#### Texto de origem:

+++

Tal como a vela adaptada, existem diversas modalidades que podem ser praticadas por qualquer pessoa, independentemente da sua incapacidade, contribuindo para a melhoria da qualidade de vida dos cidadãos e para a sua inclusão social. Deixamos alguns exemplos de outras modalidades adaptadas, conscientes de que ficamos muito aquém – e ainda bem! – do que se pratica em Portugal.

O atletismo adaptado, o qual faz parte dos Jogos Paralímpicos desde a sua primeira edição (decorrida em Roma, em 1960), é promovido em Portugal pela Federação Portuguesa de Atletismo (FPA). Esta é uma modalidade bastante abrangente, que pode ser praticada por anões, deficientes visuais e intelectuais, atletas com paralisia cerebral, mas também por amputados e pessoas em cadeiras de rodas.

O golfe adaptado é outro exemplo de uma prática desportiva adaptada e inclusiva – que em Lisboa pode ser praticado com o apoio da clínica Lisboa Physio e do clube Golfe Lisboa – e contribui para o aumento da resistência cardiovascular, da força e resistência muscular, sendo ainda benéfico em termos de flexibilidade, equilíbrio e coordenação motora. Adicionalmente, promove a interacção com a natureza e com a comunidade.

+++

#### Dados fornecidos:
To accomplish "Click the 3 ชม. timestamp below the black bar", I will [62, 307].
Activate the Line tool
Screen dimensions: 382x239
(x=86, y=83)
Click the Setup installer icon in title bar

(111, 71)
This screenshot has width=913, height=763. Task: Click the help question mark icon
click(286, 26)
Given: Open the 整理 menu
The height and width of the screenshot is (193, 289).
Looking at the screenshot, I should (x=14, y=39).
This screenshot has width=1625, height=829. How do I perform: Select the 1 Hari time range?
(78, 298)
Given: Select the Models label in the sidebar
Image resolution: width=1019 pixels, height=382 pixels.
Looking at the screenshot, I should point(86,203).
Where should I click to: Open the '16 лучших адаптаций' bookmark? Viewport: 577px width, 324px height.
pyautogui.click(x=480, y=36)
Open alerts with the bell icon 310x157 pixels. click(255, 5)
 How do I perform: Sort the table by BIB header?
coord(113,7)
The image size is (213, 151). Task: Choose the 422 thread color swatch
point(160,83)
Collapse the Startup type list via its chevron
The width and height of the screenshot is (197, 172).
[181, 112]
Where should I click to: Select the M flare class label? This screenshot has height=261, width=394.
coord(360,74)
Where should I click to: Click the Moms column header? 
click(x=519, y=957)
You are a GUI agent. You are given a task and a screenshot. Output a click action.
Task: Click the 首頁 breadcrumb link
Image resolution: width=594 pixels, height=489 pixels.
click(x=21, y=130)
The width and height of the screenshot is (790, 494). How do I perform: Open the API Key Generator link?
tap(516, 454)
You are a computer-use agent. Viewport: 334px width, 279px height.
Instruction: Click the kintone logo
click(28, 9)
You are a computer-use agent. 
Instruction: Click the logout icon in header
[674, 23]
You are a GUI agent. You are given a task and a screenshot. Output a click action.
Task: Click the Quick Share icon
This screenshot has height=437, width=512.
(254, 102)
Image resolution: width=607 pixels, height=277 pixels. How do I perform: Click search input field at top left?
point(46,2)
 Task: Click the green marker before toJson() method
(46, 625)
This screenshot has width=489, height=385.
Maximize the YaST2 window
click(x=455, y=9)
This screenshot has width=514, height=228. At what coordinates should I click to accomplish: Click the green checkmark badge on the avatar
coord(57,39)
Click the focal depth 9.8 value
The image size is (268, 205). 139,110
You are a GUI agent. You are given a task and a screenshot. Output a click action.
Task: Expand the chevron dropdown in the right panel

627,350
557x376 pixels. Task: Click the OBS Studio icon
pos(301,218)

+++

#### Pedido da tarefa:
Prolongue o texto sobre modalidades desportivas adaptadas a partir do ponto em que termina. As linhas são material à parte, sem ligação ao texto.

#### Resposta:
Dentro desta modalidade, existem três categorias:

  • A categoria A ou deficiência cognitiva: por ser uma modalidade “divertida”, contribui para a integração social e para o desenvolvimento de capacidades psicomotoras (como coordenação, equilíbrio, e controlo postural e cardiovascular);
  • A categoria B, que corresponde à deficiência motora e visual: esta revela-se bastante abrangente, tendo em conta que existem diversas formas de a praticar – na posição sentada ou com apoio de um só membro inferior ou superior, sendo ainda possível conjugá-las conforme as necessidades (por exemplo, jogar sentado e com um só membro superior);
  • A categoria C ou deficiência auditiva: neste “nível” recorre-se a imagens e língua gestual, mas todas as regras se mantêm iguais às do golfe “tradicional”.

Adicionalmente, a Associação Nacional de Desporto para a Deficiência Intelectual (ANDDI) promove a prática de diversas actividades desportivas junto de atletas com deficiência mental ou incapacidade intelectual, com vista à sua reabilitação e total integração na sociedade. De norte a sul do País, estão a ser desenvolvidos diversos eventos para atletas com estas características, em modalidades tão distintas como o hóquei, ténis de mesa, orientação, atletismo, judo, ciclismo, futsal e outros desportos colectivos, todos eles adaptados a pessoas com algum tipo de limitação.

O desporto e a cultura para todos é um direito consagrado no artigo 79º da Constituição da República Portuguesa. A este, o Instituto Português do Desporto e Juventude acrescenta que a actividade física oferece diversos benefícios, quer aos portadores de deficiência, quer à sociedade em geral.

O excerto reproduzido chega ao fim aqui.